# start of Source excerpt

It’s young hipsters, colored hair and oppression one-upsmanship. Arguing passionately for hours on forums around the internet, to see the privileges their friends online want them to see. To find out whether they should become things or not. They don’t know how to dress or behave. Television cameras pan across listless protests, and often catch the expressions of people who don’t quite know why they themselves are standing there.
‘SJW culture’ is a petri dish of people who know so little about how human social interaction and professional life works that they can concoct online ‘wars’ about social justice or ‘feminism,’ straight-faced, and cause genuine human consequences. Because of tumblr.
Lately, I often find myself wondering what I’m even doing here. And I know I’m not alone.
All of us should be better than this. You should be deeply questioning your life choices if this and this and this are the prominent public face your ideology presents to the rest of the world.
This is what the rest of the world knows about your ideology -- this, and about using the right pronouns in your absence or those attention seekers with inaginary friends they call "headmates". That’s it. You should absolutely be better than this.
You don’t want to ‘be divisive?’ Who’s being divided, except for people who are okay with an infantilized deconstruction of social justice concepts like privilege and feminism distorted to the point that it becomes a weapon to be used for selfish desires? What is there to ‘debate’?
Right, let’s say it’s a vocal minority that’s not representative of most social justice advocates. Most people, from mainstream feminists to academics, are mortified, furious, disheartened at the direction SJWs has taken the debate in the past few weeks. It’s not like there are reputable outlets publishing rational articles in favor of the SJWs’ ‘side’. Don’t give press to the harassers. Don’t blame an entire movement for a few bad apples.
Yet disclaiming liability is clearly no help. Social justice websites with huge community hubs whose fans are often associated with blunt Twitter hate mobs sort of shrug, they say things like ‘we delete the really bad stuff, what else can we do’ and ‘those people don’t represent our community’ -- but actually, those people do represent your community. That’s what your community is known for, whether you like it or not.
When you decline to create or to curate any meaningful advocacy in your spaces, you’re responsible for what spawns in the vacuum. That’s what’s been happening to social justice.
That’s not super surprising, actually. While social justice itself was studied by rigorous, bright academics -- they thought tumblr would make SJ more fun, or that reddit would make for amazing cross-cultural meeting spaces -- the "warrior" arm of the form sprung up from the seductive uniqueness it offered to young adults. You know, young people who haven't formed a strong identity for themselves and who want to feel special.

# end of Source excerpt
# start of Supplied data

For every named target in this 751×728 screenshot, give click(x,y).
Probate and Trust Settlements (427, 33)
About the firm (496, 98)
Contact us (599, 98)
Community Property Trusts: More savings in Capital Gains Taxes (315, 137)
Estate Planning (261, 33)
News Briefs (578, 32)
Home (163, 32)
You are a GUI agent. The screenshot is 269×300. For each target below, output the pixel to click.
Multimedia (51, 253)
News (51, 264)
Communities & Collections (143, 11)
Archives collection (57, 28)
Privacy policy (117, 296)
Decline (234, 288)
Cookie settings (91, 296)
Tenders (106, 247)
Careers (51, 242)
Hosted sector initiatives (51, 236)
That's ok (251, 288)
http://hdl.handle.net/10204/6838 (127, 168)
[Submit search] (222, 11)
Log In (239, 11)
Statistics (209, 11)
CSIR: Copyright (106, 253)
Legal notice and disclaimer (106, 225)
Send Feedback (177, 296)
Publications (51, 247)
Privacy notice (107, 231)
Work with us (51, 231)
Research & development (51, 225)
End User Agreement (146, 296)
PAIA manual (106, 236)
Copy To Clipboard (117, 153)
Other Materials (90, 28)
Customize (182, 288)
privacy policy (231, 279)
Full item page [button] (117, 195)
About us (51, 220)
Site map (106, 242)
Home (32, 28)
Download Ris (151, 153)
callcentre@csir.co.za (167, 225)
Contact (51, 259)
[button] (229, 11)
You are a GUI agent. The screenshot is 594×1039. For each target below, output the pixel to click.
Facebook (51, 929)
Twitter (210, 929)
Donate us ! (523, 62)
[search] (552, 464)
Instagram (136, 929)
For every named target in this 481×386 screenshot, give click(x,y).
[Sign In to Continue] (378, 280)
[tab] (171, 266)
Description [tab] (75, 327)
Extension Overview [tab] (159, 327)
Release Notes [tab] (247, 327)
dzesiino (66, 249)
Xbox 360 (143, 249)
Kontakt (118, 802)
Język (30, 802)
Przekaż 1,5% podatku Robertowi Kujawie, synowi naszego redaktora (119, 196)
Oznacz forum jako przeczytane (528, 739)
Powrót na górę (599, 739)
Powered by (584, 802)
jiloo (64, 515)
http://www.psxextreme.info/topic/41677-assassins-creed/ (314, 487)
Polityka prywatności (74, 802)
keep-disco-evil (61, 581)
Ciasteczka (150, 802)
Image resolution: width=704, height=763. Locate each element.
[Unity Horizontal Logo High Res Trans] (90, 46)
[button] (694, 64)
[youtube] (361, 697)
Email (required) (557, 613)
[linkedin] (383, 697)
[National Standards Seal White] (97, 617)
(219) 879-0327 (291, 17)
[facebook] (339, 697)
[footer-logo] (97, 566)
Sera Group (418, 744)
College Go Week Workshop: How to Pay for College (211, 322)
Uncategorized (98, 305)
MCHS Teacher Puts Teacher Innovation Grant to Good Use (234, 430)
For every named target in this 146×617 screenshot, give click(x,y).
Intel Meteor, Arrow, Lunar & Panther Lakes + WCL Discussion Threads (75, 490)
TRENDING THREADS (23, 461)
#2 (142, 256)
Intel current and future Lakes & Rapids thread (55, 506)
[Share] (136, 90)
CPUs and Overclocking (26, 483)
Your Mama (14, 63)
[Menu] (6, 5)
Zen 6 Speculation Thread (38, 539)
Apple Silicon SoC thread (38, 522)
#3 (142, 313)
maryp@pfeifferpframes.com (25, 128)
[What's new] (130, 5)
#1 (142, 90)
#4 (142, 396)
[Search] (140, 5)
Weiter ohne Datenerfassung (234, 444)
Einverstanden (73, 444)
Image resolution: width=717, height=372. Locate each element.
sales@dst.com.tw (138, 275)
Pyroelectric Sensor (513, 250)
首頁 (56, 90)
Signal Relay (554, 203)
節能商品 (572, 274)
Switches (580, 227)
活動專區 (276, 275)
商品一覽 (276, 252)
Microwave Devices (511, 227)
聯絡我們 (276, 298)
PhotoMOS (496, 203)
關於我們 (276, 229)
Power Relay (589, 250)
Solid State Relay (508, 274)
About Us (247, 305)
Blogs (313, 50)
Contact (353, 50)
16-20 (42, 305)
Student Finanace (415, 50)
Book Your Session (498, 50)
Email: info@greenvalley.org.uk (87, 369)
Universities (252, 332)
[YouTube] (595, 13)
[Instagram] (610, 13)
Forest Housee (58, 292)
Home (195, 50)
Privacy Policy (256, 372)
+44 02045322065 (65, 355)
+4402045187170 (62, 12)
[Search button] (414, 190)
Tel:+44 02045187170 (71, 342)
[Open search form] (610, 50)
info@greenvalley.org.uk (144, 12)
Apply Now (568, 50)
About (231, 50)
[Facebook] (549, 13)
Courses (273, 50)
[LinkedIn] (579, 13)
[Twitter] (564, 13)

# end of Supplied data

● **Challenge A**: In the text on social justice culture, what did academics think reddit would make for?
● **Challenge B**: Swap "Cookie settings" for "Cookie preferences" and write out the listing from its first line down to and including the line that contains "Kontakt (118, 802)", leaving everything else in those lines unchanged.
The listing is unrelated to the text on social justice culture.

● **Correct answer A**: Amazing cross-cultural meeting spaces.

● **Correct answer B**:
For every named target in this 751×728 screenshot, give click(x,y).
Probate and Trust Settlements (427, 33)
About the firm (496, 98)
Contact us (599, 98)
Community Property Trusts: More savings in Capital Gains Taxes (315, 137)
Estate Planning (261, 33)
News Briefs (578, 32)
Home (163, 32)
You are a GUI agent. The screenshot is 269×300. For each target below, output the pixel to click.
Multimedia (51, 253)
News (51, 264)
Communities & Collections (143, 11)
Archives collection (57, 28)
Privacy policy (117, 296)
Decline (234, 288)
Cookie preferences (91, 296)
Tenders (106, 247)
Careers (51, 242)
Hosted sector initiatives (51, 236)
That's ok (251, 288)
http://hdl.handle.net/10204/6838 (127, 168)
[Submit search] (222, 11)
Log In (239, 11)
Statistics (209, 11)
CSIR: Copyright (106, 253)
Legal notice and disclaimer (106, 225)
Send Feedback (177, 296)
Publications (51, 247)
Privacy notice (107, 231)
Work with us (51, 231)
Research & development (51, 225)
End User Agreement (146, 296)
PAIA manual (106, 236)
Copy To Clipboard (117, 153)
Other Materials (90, 28)
Customize (182, 288)
privacy policy (231, 279)
Full item page [button] (117, 195)
About us (51, 220)
Site map (106, 242)
Home (32, 28)
Download Ris (151, 153)
callcentre@csir.co.za (167, 225)
Contact (51, 259)
[button] (229, 11)
You are a GUI agent. The screenshot is 594×1039. For each target below, output the pixel to click.
Facebook (51, 929)
Twitter (210, 929)
Donate us ! (523, 62)
[search] (552, 464)
Instagram (136, 929)
For every named target in this 481×386 screenshot, give click(x,y).
[Sign In to Continue] (378, 280)
[tab] (171, 266)
Description [tab] (75, 327)
Extension Overview [tab] (159, 327)
Release Notes [tab] (247, 327)
dzesiino (66, 249)
Xbox 360 (143, 249)
Kontakt (118, 802)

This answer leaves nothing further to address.